Iran’s state television framed the agreement as a diplomatic victory for the country, while the Supreme National Security Council of Iran confirmed in an official statement that top-level leadership had approved holding direct negotiations with US negotiators in Islamabad across the 14-day truce. Talks are scheduled to kick off this Friday.
Global energy markets reacted immediately to the de-escalation: West Texas Intermediate crude futures for May plummeted nearly 19 percent, falling below $92 a barrel as fears of supply disruptions from conflict in the Persian Gulf evaporated.
Hours before the ceasefire announcement, the United States had been swept by widespread anxiety, triggered by days of increasingly aggressive rhetoric from Trump that left the public and global leaders deeply alarmed. On Monday, Trump issued an ultimatum threatening to obliterate Iran’s entire civilian infrastructure – including every bridge and power plant – if Tehran failed to meet his demands by the Tuesday deadline. On Tuesday morning, he doubled down on the threat, warning that “a whole civilization will die tonight” if Iran did not comply.
That incendiary language drew fierce backlash from across the political spectrum, the public, and international institutions. Many American civilians voiced profound distress over the president’s approach. Adam Turner, a 54-year-old New York resident, told China Daily that Trump’s harsh rhetoric over Iran, paired with his confrontational style on other issues, had left him severely stressed. “It’s not speech that I would accept from any horrible person on the street. It is without respect, without intelligence, without dignity,” Turner said. “It makes me sad because I don’t think the Iranian people deserve it. He got rid of [former President Barack] Obama’s Iran deal. We had a deal in place that was effective.”

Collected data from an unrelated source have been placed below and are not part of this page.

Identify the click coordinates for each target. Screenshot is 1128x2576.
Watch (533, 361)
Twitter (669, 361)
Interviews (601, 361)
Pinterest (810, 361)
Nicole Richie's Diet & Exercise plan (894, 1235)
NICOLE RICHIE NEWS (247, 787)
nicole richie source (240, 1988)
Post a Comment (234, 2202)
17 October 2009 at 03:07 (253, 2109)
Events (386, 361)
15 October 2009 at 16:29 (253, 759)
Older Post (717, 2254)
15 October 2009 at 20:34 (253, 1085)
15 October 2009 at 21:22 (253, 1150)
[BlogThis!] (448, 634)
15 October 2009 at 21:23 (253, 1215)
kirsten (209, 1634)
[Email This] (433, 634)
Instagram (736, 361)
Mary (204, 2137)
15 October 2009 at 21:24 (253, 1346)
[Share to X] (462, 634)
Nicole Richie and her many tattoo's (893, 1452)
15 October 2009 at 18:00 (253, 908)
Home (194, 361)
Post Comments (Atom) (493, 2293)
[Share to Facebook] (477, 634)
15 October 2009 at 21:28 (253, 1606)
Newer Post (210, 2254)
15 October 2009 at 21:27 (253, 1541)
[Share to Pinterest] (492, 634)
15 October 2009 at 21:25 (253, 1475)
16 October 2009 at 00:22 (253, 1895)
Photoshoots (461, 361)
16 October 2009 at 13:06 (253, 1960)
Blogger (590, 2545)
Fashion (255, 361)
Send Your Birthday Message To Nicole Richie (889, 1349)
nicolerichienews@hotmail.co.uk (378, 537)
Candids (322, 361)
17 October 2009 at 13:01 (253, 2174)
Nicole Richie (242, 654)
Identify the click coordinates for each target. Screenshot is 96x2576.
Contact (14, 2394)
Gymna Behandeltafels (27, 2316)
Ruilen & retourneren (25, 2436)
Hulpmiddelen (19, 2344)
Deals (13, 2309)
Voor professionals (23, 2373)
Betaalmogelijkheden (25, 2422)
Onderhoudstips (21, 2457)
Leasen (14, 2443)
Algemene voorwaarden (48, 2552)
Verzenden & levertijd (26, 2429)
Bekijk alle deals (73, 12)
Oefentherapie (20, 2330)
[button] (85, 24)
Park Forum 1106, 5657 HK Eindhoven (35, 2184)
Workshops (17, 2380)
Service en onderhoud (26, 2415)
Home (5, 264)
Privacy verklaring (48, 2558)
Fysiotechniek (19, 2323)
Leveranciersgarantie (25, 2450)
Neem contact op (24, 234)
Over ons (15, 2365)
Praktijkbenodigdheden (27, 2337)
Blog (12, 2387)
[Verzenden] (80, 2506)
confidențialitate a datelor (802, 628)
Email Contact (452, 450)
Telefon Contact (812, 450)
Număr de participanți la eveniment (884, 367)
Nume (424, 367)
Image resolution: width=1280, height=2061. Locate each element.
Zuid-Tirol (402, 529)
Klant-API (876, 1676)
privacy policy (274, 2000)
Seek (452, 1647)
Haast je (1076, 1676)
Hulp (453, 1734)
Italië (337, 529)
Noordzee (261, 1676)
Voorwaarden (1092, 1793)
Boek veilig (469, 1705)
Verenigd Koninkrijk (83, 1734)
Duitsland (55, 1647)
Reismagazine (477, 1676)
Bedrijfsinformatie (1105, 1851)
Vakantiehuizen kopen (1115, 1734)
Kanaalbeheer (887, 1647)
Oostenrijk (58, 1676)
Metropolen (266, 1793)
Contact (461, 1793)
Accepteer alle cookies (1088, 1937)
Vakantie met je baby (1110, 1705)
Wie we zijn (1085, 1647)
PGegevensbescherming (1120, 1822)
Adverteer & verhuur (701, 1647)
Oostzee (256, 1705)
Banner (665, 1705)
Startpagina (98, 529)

Lewis Fox, a 66-year-old Manhattan resident, echoed that criticism, calling for a return to diplomatic diplomacy rather than coercion. “He has converted the United States into being the bully of the world versus the savior of the world. And therefore, he definitely shouldn’t be talking like that,” Fox said.
Criticism even extended to Trump’s own political circle. Marjorie Taylor Greene, a Republican Representative and once a staunch Trump ally, publicly condemned the threat on X, writing: “Not a single bomb had dropped on America. We cannot kill an entire civilization. This is evil and madness.”
Democratic House Minority Leader Hakeem Jeffries of New York called on congressional Republicans to intervene to prevent full-scale conflict. “Congress must immediately end this reckless war of choice in Iran before Donald Trump plunges us into World War III,” Jeffries wrote on X. “It’s time for every single Republican to put patriotic duty over party and stop the madness. Enough.”
International bodies also raised sharp objections ahead of the ceasefire. A spokesperson for UN Secretary-General António Guterres said the UN chief was “deeply troubled” by statements that threatened to hold civilian populations responsible for political outcomes. UN High Commissioner for Human Rights Volker Türk warned Tuesday that the Trump administration’s threats could constitute severe violations of international law, ahead of the last-minute truce that pulled the region back from the brink of large-scale war.